Dennissen, F. J. A., Anglada-Huguet, M., Sydow, A., Mandelkow, E., & Mandelkow, E.-M. (2016). Adenosine A1 receptor antagonist rolofylline alleviates axonopathy caused by human Tau delta K280. Proceedings of the National Academy of Sciences of the United States of America, 113(41), 11597-11602. doi:doi: 10.1073/pnas.1603119113.

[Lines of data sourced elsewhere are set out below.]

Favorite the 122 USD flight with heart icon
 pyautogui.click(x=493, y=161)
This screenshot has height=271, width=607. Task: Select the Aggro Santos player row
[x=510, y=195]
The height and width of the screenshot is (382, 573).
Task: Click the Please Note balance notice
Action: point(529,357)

Cite as: https://hdl.handle.net/11858/00-001M-0000-002B-8D9D-2
Abstract
Accumulation of Tau is a characteristic hallmark of several neurodegenerative diseases but the mode of toxic action of Tau is poorly understood. Here, we show that the Tau protein is toxic due to its aggregation propensity, whereas phosphorylation and/or missorting is not sufficient to cause neuronal dysfunction. Aggregate-prone Tau accumulates, when expressed in vitro at near-endogenous levels, in axons as spindle-shaped grains. These axonal grains contain Tau that is folded in a pathological (MC-1) conformation. Proaggregant Tau induces a reduction of neuronal ATP, concomitant with loss of dendritic spines. Counterintuitively, axonal grains of Tau are not targeted for degradation and do not induce a molecular stress response. Proaggregant Tau causes neuronal and astrocytic hypoactivity and presynaptic dysfunction instead. Here, we show that the adenosine A1 receptor antagonist rolofylline (KW-3902) is alleviating the presynaptic dysfunction and restores neuronal activity as well as dendritic spine levels in vitro. Oral administration of rolofylline for 2-wk to 14-mo-old proaggregant Tau transgenic mice restores the spatial memory deficits and normalizes the basic synaptic transmission. These findings make rolofylline an interesting candidate to combat the hypometabolism and neuronal dysfunction associated with Tau-induced neurodegenerative diseases.